Required action:
Reproduce the open letter to the Chief Minister of Punjab word for word between "In 1995, human" and "of human rights.", inclusive.

Supplied passage:
*** Block opens ***

Open Letter to the Chief Minister of Punjab on International Human Rights Day
| December 10, 2005
Chief Minister Captain Amarinder Singh
Dear Chief Minister Amarinder Singh:
As the world commemorates International Human Rights Day, we encourage the Punjab government to take meaningful and immediate steps towards enforcing, protecting, and promoting human rights in Punjab. We hope you will use this day as an opportunity to start initiatives to end impunity for mass crimes in Punjab, and begin to demonstrate a commitment to human rights.
From 1984 to 1995, Indian security forces tortured, disappeared, killed, and illegally cremated over 25,000 Sikhs in counter-insurgency operations. This decade-long police crackdown also included the use of draconian legislation, such as the Terrorist and Disruptive Activities (Prevention) Act of 1987, and the suppression of freedoms of speech and association. Human Rights Watch described the government counter-insurgency effort as “the most extreme example of a policy in which the end appeared to justify any and all means, including torture and murder.”
In 1995, human rights activist Jaswant Singh Khalra demonstrated through government records that Punjab police had secretly cremated many of its disappearance victims. The Punjab police subsequently tortured and killed Mr. Khalra for his exposure of the mass cremations crime and his demand for justice for victims. Eliminating this human rights defender was itself a cowardly act and gross violation of human rights.

*** Block closes ***

Information shown:
*** Block opens ***

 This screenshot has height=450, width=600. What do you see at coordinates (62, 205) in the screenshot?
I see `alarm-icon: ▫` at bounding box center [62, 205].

*** Block closes ***
*** Block opens ***

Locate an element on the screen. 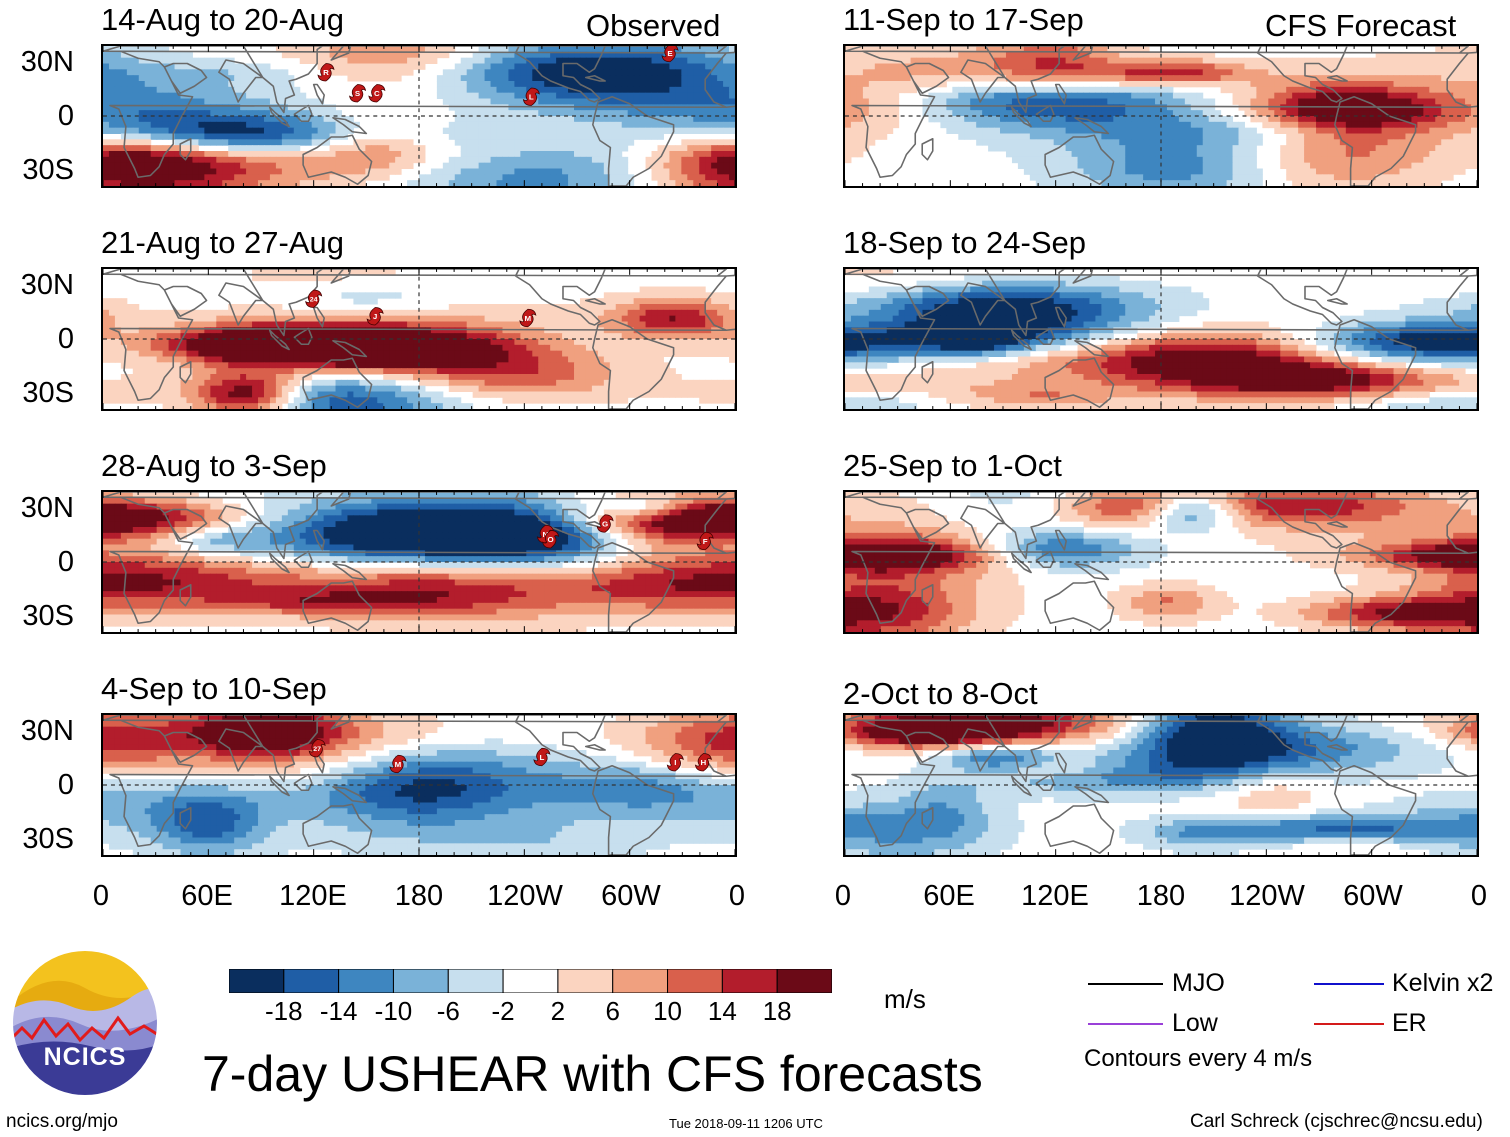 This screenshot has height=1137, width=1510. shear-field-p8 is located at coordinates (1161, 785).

*** Block closes ***

Expected output:
In 1995, human rights activist Jaswant Singh Khalra demonstrated through government records that Punjab police had secretly cremated many of its disappearance victims. The Punjab police subsequently tortured and killed Mr. Khalra for his exposure of the mass cremations crime and his demand for justice for victims. Eliminating this human rights defender was itself a cowardly act and gross violation of human rights.